In the sphere of pulmonary rehabilitation services, programs have clinical validation through studies in chronic lung disease and post-COVID-19. Intelligent devices with adjustable resistance and integrated sensors record parameters such as PRmax, PI max, process data and provide digital feedback, leading to automatic adaptation of physical exercise intensity. Artificial intelligence and predictive analytics are applicable in PR by developing algorithms for early detection of exacerbations of respiratory diseases, algorithms to personalize rehabilitation plans by automatic analysis of Spirometric and pulse oximetry data. Common functionalities of AI platforms and software include customization of exercises, predictive analysis, automatic feedback and clinical decision support, helping to adjust intensity, reduce risks and human error. Examples of AI platforms and software used in pulmonary rehabilitation include Breathe Smart (USA): AI platform that monitors PEF, SpO2 and symptoms, generating early alerts for exacerbations; ResAppDx (Australia): a mobile app using AI to analyze respiratory sounds and aid diagnosis (COPD, asthma, pneumonia); Spiro Nose (Netherlands): analyzes the composition of exhaled air and differentiates pulmonary diseases through automatic learning algorithms; Kaia Health: AI-guided digital rehabilitation app for respiratory exercises, physical activity, mindfulness; Pulmonary.AI (prototype): AI system that analyzes data from ergo spirometry and adjusts effort in real time [7,8] (Table 1).
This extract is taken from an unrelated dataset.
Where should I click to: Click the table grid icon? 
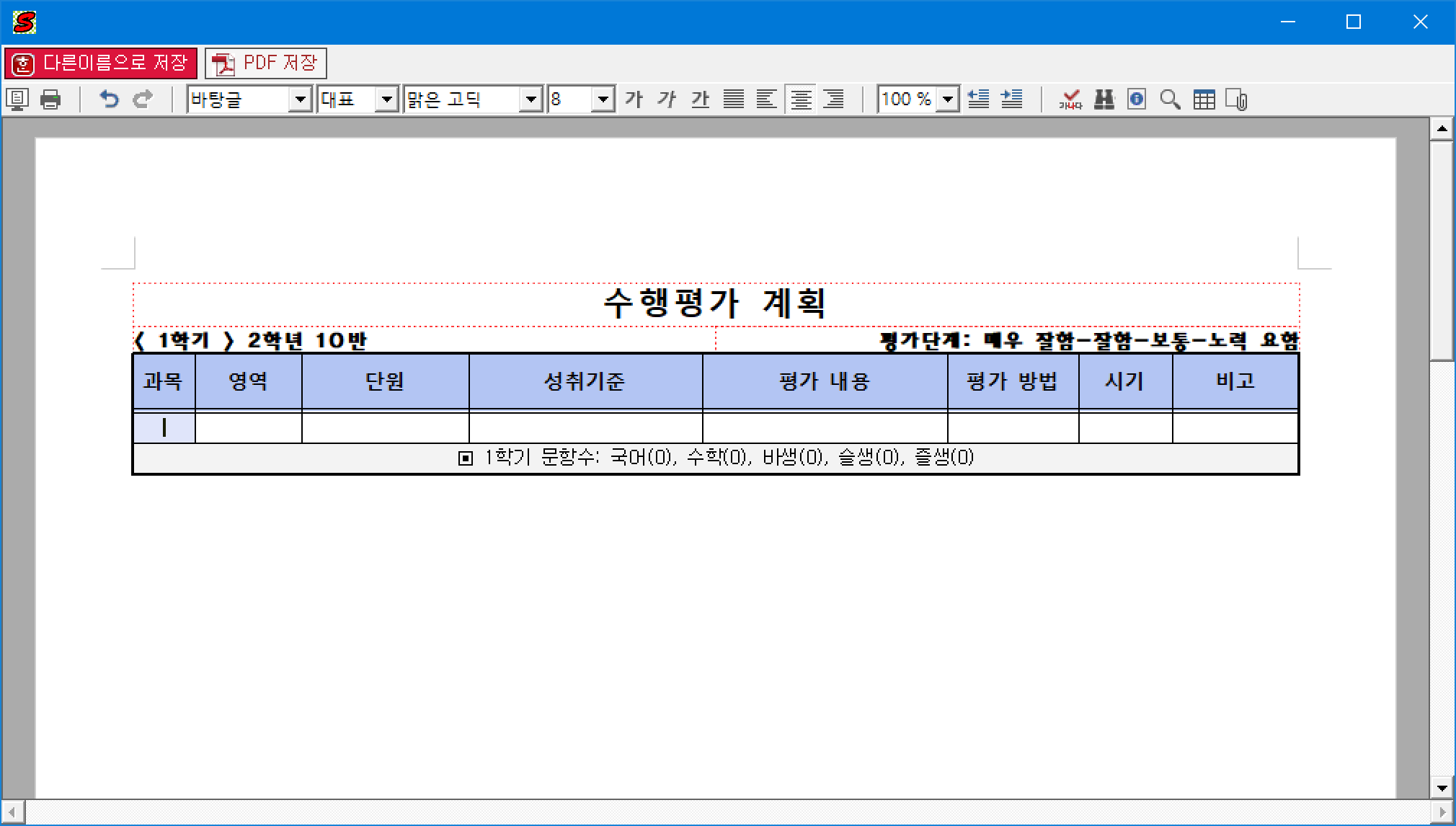(1204, 99)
Artificial intelligence is integrated in the field of PR also through the involvement of robots, the use of which is correlated with increased adherence, especially in patients with cognitive deficits or affective disorders. There are assistant robots that guide respiratory exercises, providing visual and auditory feedback in real time, and interactive social robots (PARO, NAO) that can increase the involvement of elderly or anxious patients. Integration with biofeedback systems (EMG, spirometry) allows automatic adjustment of exercises. Mobile robots can be used in centers or at home to facilitate access and motivation. The advantages of integrating robots in clinical practice are standardization of exercises through constant protocols with reduced variability, or, conversely, adaptive personalization, where the analysis of physiological parameters can change the type and intensity of exercises. Through integrated sensors (of pressure, volume, respiratory flow), robots can monitor and objectively report progress, current challenges are represented by high costs, lack of clinically validated protocols and the need for staff training, requiring multicenter clinical trials and close collaboration between doctors, engineers and psychologists [9,10].
Conclusion
Integrated pulmonary rehabilitation is a key component in managing chronic and post COVID-19 respiratory diseases, combining physical training, education, nutritional support, and psychological counseling in a personalized, multidisciplinary framework. The incorporation of telemedicine, artificial intelligence, and robotic assistance further enhances this model by enabling continuous monitoring, early detection of exacerbations, and dynamic adjustment of exercise intensity. These technologies improve accessibility, adherence, and clinical decision-making, particularly for vulnerable or remote patients. However, widespread implementation requires robust clinical validation, cost-effectiveness analyses, standardized protocols, and close interdisciplinary collaboration to ensure safe, efficient, and equitable integration into routine care.